This thesis explores how competition impacts risk taking in three essays. Chapter 2 explores the role competition plays in motivating risk-taking in en entrepreneurial setting. Traditional entrepreneurship research holds that a role of entrepreneurs is to bear risk and that entrepreneurs are risk seeking, or at least less risk averse than others. Using a tournament model we show that, due to competitive effects, even risk-neutral entrepreneurs appear to be risk seeking and will take on significant levels of risk. To explain this we introduce the concept of strategic risk, which we define as rational risk taking that arises due to competition. We show that the traditional view may have it backwards: we do not observe risky behavior because entrepreneurs have a taste for risk, but rather the structure of some markets induces rational strategic risk taking, and it is the presence of risk and uncertainty that allows entrepreneurship to exist. The model predicts that industries with higher uncertainty and riskier strategies available to entrepreneurs will have higher levels of entrepreneurial entry. Thus, we offer an alternative explanation to why radical innovations disproportionately come from small entrepreneurial firms, and why certain industries are more innovative than others.

Chapter 3 tests the empirical predictions of Chapter 2 in the liver transplant market. Using a policy change to identify risky illegal behavior in the liver transplant market we find support for the model's predictions. The liver transplant market offers an ideal setting to look at how competition impacts risk taking and firm entry as it offers a setting with: substantial variation in levels of market competition, a change in policy that allows identification of risk taking in the form of illegal activity (Snyder, 2010), and a growing market with entry occurring over time. We find support for the predictions that: increased competition increases strategic risk taking, new entrants will take more strategic risk, and that the presence of risky strategies increases an entrepreneurial entrant's ability to compete leading to increased entry.

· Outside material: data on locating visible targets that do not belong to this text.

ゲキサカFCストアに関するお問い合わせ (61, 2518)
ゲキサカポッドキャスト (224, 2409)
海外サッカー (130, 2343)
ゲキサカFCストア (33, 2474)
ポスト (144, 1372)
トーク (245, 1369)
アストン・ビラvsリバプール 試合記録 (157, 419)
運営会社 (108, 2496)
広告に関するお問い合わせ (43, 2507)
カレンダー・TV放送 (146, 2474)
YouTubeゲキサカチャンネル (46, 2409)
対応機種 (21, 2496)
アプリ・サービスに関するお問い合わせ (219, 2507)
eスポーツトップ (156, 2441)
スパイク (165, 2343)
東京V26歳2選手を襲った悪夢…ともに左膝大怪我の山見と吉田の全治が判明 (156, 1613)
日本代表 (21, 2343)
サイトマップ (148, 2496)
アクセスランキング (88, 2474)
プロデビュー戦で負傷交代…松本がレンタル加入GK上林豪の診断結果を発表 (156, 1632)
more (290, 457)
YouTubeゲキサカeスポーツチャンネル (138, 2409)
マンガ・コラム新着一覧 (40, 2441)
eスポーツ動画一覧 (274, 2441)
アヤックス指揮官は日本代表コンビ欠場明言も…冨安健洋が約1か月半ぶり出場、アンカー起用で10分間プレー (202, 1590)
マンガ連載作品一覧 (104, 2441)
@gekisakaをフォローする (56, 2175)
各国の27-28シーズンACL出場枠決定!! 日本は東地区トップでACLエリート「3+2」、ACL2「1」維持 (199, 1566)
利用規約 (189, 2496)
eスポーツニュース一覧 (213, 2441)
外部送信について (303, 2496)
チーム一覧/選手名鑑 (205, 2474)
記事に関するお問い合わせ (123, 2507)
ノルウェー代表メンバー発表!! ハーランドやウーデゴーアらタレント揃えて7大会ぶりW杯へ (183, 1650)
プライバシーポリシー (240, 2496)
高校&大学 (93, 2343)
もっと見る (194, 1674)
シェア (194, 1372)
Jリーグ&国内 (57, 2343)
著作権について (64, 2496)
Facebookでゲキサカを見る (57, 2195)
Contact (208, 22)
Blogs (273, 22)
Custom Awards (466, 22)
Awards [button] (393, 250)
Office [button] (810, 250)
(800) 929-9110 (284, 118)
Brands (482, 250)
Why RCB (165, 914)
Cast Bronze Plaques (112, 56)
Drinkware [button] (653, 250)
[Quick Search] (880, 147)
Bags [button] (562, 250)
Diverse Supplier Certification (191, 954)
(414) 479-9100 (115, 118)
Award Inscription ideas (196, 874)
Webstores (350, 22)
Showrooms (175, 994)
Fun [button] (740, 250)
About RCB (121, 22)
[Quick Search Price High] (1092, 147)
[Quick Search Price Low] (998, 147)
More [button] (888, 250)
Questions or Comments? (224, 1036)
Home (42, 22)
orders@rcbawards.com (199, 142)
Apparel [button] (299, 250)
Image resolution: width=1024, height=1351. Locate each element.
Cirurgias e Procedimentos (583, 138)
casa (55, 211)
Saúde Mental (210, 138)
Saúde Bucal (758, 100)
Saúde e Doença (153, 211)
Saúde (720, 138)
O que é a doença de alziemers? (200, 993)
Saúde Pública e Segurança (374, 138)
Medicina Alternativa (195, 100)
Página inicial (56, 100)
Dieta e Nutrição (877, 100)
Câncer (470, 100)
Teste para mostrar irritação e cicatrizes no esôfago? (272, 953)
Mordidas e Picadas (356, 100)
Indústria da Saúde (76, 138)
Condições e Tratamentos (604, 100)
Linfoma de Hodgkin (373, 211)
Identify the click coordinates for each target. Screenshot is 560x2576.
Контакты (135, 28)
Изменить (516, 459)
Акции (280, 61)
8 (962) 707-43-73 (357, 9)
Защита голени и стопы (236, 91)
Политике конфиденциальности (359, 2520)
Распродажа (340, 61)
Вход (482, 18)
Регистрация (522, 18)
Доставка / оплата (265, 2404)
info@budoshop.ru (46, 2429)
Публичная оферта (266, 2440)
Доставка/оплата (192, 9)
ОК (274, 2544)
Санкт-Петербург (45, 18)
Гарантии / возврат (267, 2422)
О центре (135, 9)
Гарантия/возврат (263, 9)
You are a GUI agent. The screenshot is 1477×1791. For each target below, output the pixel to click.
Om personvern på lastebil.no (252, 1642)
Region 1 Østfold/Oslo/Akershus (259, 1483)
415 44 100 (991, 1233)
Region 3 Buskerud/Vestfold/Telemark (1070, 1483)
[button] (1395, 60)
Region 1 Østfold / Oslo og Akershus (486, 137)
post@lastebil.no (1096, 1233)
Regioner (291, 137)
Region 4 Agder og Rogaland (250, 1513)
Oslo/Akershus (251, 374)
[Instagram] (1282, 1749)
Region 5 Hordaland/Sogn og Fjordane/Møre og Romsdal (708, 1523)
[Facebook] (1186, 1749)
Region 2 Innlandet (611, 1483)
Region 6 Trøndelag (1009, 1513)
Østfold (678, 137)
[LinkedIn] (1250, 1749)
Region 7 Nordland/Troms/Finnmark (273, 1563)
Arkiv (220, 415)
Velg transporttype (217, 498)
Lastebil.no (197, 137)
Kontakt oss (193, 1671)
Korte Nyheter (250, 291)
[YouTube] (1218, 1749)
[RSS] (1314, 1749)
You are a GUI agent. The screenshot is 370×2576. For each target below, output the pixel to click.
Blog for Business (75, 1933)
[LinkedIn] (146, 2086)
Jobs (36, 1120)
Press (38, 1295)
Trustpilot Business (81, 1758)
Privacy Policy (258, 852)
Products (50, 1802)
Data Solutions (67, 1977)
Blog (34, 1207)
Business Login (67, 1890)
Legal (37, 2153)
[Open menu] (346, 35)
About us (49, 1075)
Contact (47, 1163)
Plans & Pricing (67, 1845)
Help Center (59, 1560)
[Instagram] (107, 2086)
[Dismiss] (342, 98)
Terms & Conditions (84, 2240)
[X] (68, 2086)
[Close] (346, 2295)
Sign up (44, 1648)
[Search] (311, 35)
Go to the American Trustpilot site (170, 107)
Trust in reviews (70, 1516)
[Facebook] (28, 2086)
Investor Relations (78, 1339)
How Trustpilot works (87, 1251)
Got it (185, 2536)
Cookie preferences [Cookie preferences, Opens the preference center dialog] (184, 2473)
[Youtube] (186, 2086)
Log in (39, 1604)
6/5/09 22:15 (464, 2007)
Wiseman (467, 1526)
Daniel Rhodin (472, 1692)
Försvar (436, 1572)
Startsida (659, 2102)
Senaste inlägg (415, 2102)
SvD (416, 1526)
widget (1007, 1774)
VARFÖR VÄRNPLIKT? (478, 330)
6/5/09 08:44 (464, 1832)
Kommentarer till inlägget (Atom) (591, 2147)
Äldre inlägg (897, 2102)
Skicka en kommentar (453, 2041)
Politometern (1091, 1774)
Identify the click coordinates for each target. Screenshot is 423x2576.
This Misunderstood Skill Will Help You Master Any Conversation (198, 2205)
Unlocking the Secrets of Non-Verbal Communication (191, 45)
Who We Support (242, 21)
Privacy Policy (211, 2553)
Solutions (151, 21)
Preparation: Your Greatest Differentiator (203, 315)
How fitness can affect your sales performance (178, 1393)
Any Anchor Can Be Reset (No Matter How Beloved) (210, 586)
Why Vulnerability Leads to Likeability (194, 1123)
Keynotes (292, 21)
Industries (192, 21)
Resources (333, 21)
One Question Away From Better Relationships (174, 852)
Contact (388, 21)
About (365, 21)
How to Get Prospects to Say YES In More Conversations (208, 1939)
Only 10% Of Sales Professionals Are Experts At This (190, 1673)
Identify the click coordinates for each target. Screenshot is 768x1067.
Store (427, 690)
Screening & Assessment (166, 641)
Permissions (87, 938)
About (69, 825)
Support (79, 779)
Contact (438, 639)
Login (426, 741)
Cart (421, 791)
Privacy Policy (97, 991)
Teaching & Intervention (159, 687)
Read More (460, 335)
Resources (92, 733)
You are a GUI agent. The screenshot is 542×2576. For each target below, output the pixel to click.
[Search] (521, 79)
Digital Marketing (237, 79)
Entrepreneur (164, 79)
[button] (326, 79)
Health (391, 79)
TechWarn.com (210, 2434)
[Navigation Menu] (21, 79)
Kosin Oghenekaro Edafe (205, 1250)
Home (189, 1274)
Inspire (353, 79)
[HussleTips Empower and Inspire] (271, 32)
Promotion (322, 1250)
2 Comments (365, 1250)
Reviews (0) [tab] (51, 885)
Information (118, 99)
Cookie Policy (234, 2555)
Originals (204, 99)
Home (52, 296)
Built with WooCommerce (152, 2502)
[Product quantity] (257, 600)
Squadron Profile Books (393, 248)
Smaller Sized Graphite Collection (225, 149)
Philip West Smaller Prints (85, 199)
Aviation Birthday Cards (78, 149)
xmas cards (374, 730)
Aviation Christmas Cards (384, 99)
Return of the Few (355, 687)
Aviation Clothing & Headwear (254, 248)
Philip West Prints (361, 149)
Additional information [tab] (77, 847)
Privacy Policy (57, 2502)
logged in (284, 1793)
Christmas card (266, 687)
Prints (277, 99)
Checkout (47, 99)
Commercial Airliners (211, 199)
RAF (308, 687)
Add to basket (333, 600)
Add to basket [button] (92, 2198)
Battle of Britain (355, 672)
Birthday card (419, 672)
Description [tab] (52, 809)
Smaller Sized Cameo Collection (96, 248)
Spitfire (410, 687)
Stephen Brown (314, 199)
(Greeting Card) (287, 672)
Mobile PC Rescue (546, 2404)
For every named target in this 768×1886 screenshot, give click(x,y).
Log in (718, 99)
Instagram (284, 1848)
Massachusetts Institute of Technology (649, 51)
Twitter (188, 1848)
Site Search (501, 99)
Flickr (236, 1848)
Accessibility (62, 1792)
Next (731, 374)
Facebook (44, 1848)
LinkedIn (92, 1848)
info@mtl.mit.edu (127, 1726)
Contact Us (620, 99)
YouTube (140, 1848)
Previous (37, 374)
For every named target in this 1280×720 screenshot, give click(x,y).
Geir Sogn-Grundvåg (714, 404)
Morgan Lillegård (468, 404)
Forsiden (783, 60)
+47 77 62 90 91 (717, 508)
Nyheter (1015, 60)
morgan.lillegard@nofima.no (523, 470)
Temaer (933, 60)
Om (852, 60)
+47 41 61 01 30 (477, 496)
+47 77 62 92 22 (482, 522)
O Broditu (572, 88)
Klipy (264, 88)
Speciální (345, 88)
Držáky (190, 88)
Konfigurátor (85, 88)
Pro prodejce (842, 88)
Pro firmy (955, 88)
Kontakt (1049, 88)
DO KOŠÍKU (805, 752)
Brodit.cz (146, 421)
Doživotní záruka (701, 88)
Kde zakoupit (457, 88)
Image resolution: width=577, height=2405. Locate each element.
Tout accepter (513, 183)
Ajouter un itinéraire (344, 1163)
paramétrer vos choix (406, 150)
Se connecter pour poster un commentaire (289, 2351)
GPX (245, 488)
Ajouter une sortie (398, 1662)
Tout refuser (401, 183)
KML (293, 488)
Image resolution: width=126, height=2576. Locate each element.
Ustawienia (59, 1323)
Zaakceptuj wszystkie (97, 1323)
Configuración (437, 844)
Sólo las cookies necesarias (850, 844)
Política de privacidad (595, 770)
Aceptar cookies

Finally, in Chapter 4 the risk taking behavior predicted in Chapter 2 is tested in a laboratory experiment. We find that actual behavior deviates from the theoretical optimal for the majority of players even though players would universally be better off playing as the model prescribes. We also explore how the framing of the competitive situation influences behavior. We find that general quantitative ability and being less risk averse predicts play closer to the optimal predicted behavior.